"It is thirty years since I have seen any one from Hilton," said Miss Ludington at last, "and I'm not going to let you escape me. You must come out with me to my house and stay overnight, and we will talk old times over. I would not have missed you for anything."

Sarah Cobb, who had said that her name was now Mrs. Slater, and that she lived in New York, having removed there from Hilton only a few years previous, seemed nothing loth to accept her friend's invitation, and it was arranged that Miss Ludington should send her carriage to meet her at one of the Brooklyn ferries the day following. Miss Ludington wanted to send the carriage to Mrs. Slater's residence in New York, but the latter said that it would be quite as convenient for her to take it at the ferry.

After repeated injunctions not to fail of her appointment, Miss Ludington finally bade her old school-mate good-by and drove home in a state of pleased expectancy.

She entertained Paul at the tea-table with an account of her adventure, and gave him an animated history of the Cobb family in general and Sarah in particular.

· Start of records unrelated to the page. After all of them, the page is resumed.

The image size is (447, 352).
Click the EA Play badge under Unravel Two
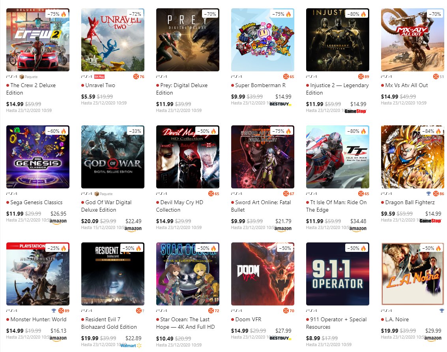(x=99, y=76)
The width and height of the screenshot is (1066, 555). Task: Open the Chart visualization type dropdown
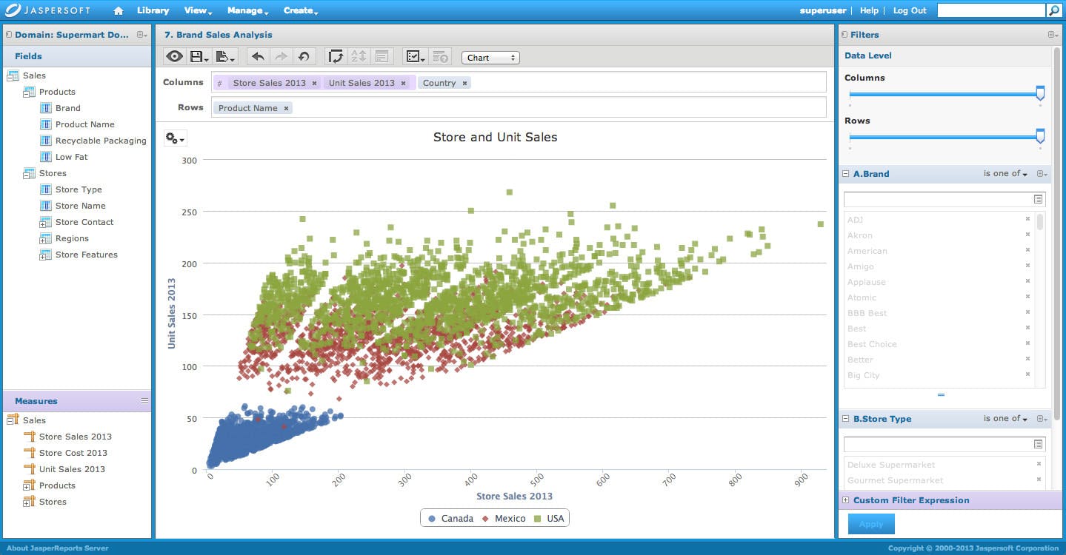(x=490, y=58)
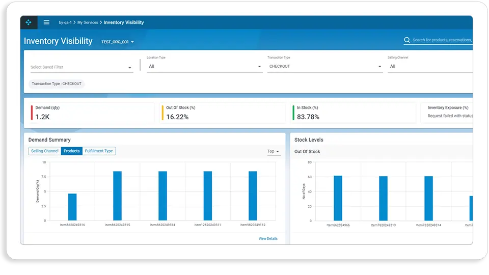Open the Location Type dropdown
The image size is (489, 275).
(x=204, y=66)
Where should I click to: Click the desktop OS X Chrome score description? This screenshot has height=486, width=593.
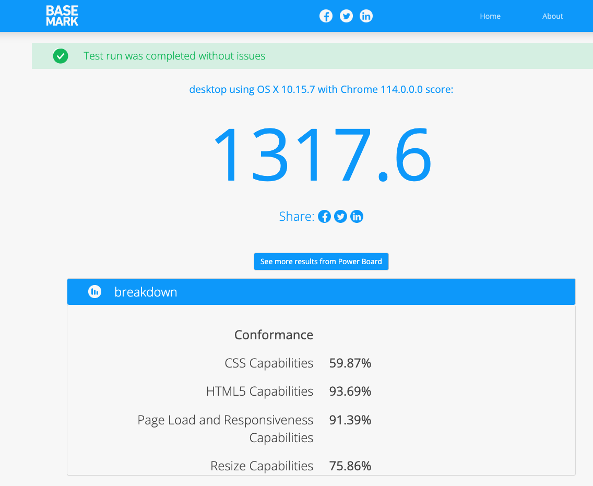coord(321,89)
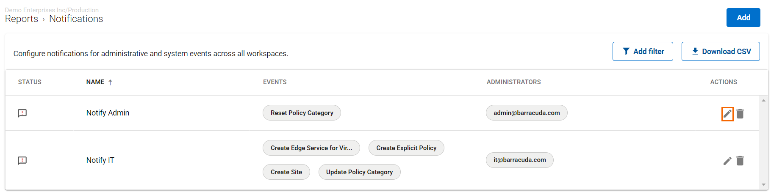The height and width of the screenshot is (192, 771).
Task: Click Create Explicit Policy chip
Action: click(x=406, y=148)
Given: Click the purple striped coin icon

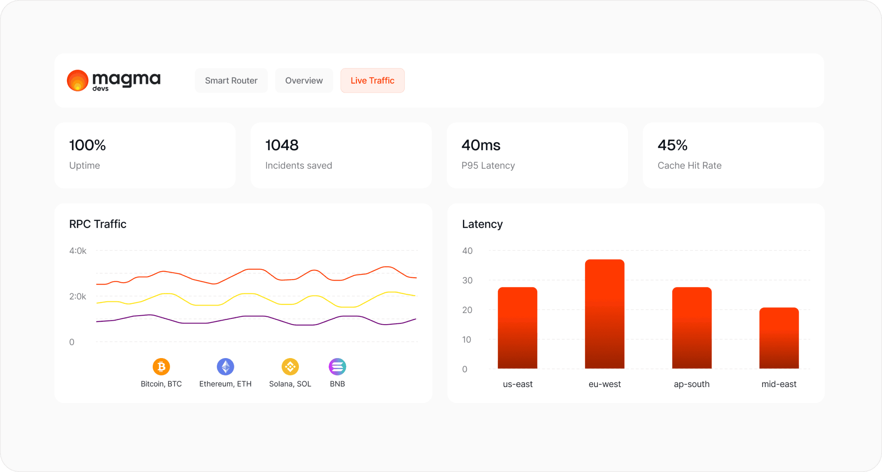Looking at the screenshot, I should click(337, 367).
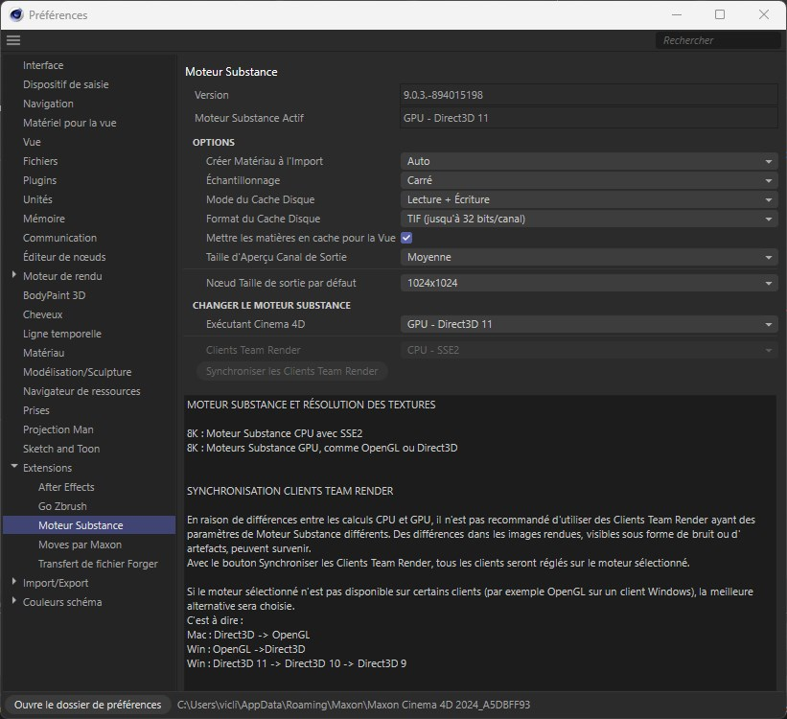The height and width of the screenshot is (719, 787).
Task: Click the Cinema 4D logo in title bar
Action: tap(14, 14)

She had known Sarah ever since they both could walk, and during the latter part of their school life they had been inseparable. The scholars had even christened them "The Twins," because they were so much together and looked so much alike. Their secrets were always joint property.

The next afternoon Miss Ludington went herself in the carriage to fetch her friend from the ferry. She wanted to be with her and enjoy her surprise when she first saw the restored Hilton on entering the grounds. In this respect her anticipations were fully justified.

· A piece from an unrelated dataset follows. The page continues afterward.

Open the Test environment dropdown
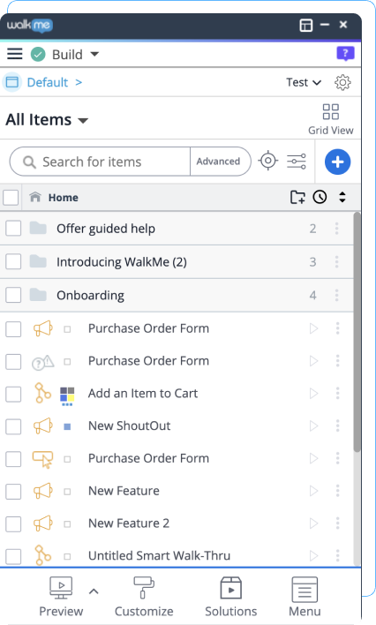The image size is (376, 625). [x=304, y=82]
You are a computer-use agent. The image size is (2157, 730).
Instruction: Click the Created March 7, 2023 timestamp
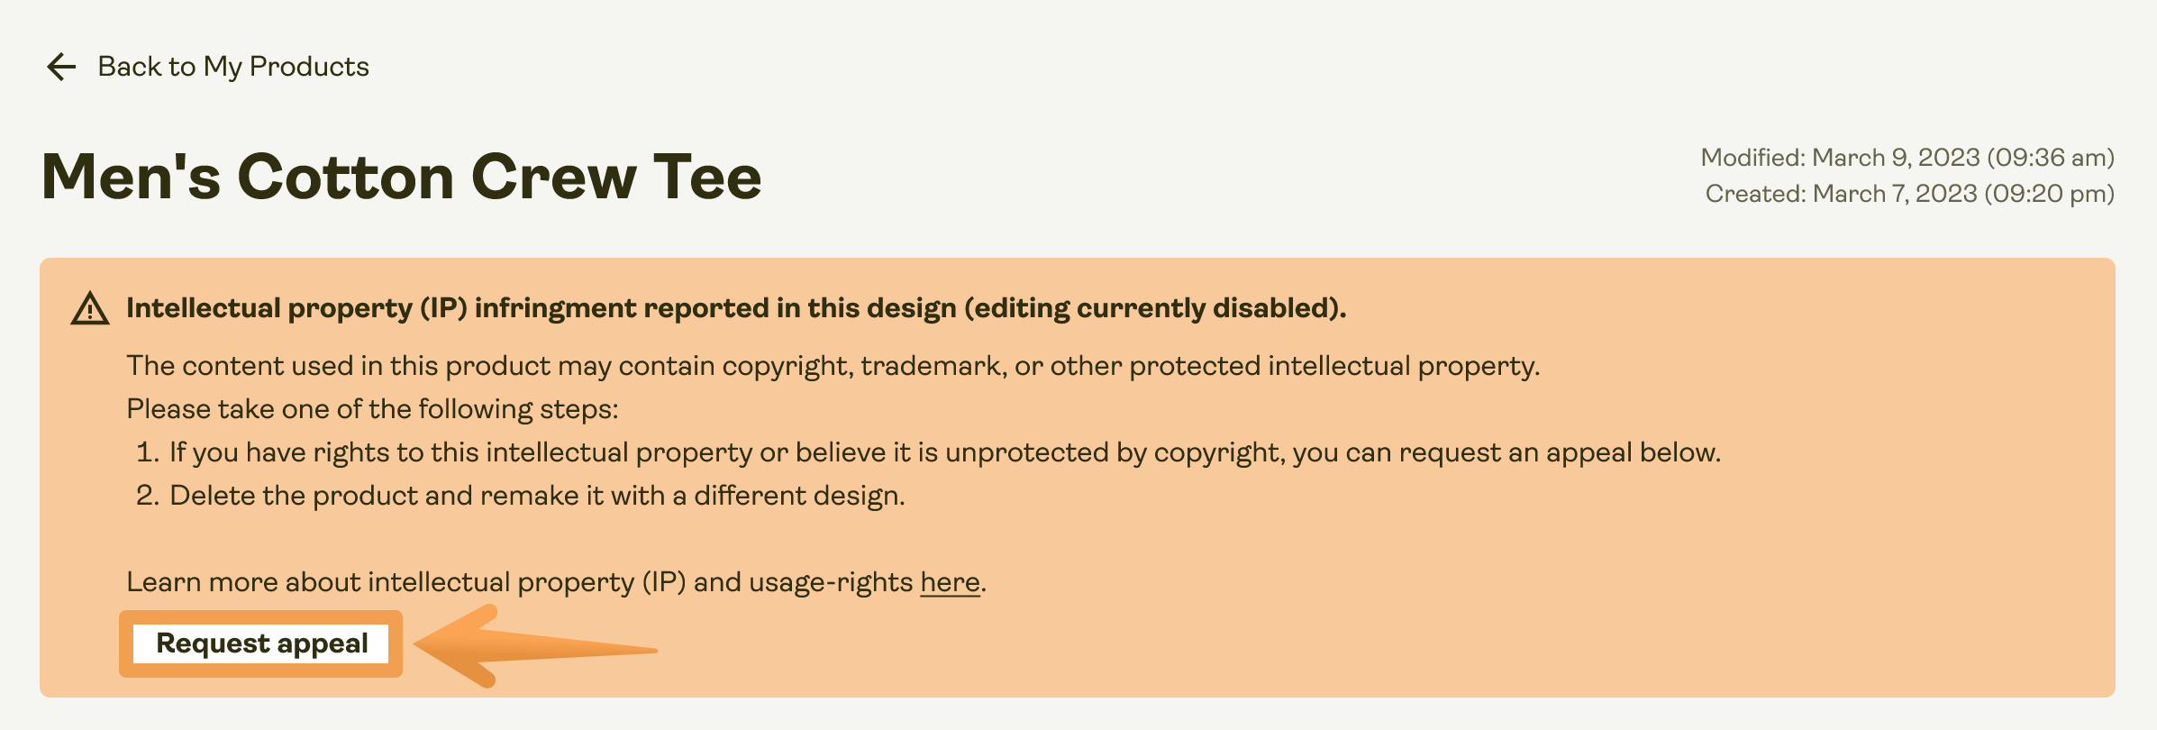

The arrangement of the grounds was such that a high board fence protected the interior from inquisitive passers-by on the highway, and the gate was set in a corner, so that no considerable part of the enclosure was visible from it. The gravelled driveway, immediately after entering the grounds, took a sharp turn round the corner of the gardener's cottage, which answered for a gatekeeper's lodge. The moment, however, it was out of sight from the highway it became transformed into a country road, with wide, grassy borders and footpaths close to the rail fences, while just ahead lay the silent village, with the small, brown, one-storey, one-roomed school-house on one side of the green, and the little white box of a meeting-house, with its gilt weathercock, on the other.

As this scene burst upon Mrs. Slater's view, her bewilderment was amusing to witness. Her appearance for a moment was really as if she believed herself the victim of some sort of magic, and suspected her friend of being a sorceress. Reassured on this point by Miss Ludington's smiling explanation, her astonishment gave place to the liveliest interest and curiosity. The carriage was forthwith stopped and sent around to the stables, while the two friends went on foot through the village. Every house, every fence-corner, every lilac-bush or clump of hollyhocks, or row of currant-bushes in the gardens, suggested some reminiscence, and the two old ladies were presently laughing and crying at once. At every dwelling they lingered long, and went on reluctantly with many backward glances, and all their speech was but a repetition of, "Don't you remember this?" and "Do you remember that?"

Mrs Slater, having left Hilton but recently, was able to explain just what had been removed, replaced, or altered subsequent to Miss Ludington's flight. The general appearance of the old street, Mrs. Slater said, remained much the same, despite the changes which had driven Miss Ludington away; but new streets had been opened up, and the population of the village had trebled, and become largely foreign.

In their slow progress they came at last to the school-house.

The door was ajar, and they entered on tiptoe, like tardy scholars. With a glance of mutual intelligence they hung their hats, each on the one of the row of wooden pegs in the entry, which had been hers as a school-girl, and through the open door entered the silent school-room and sat down in the self-same seats in which two maidens, so unlike them, yet linked to them by so strangely tender a tie, had reigned as school-room belles nearly half a century before. In hushed voices, with moist eyes; and faces shining with the light of other days, those grey-haired women talked together of the scenes which that homely old room had witnessed, the long-silent laughter, and the voices, no more heard on earth, with which it had once echoed.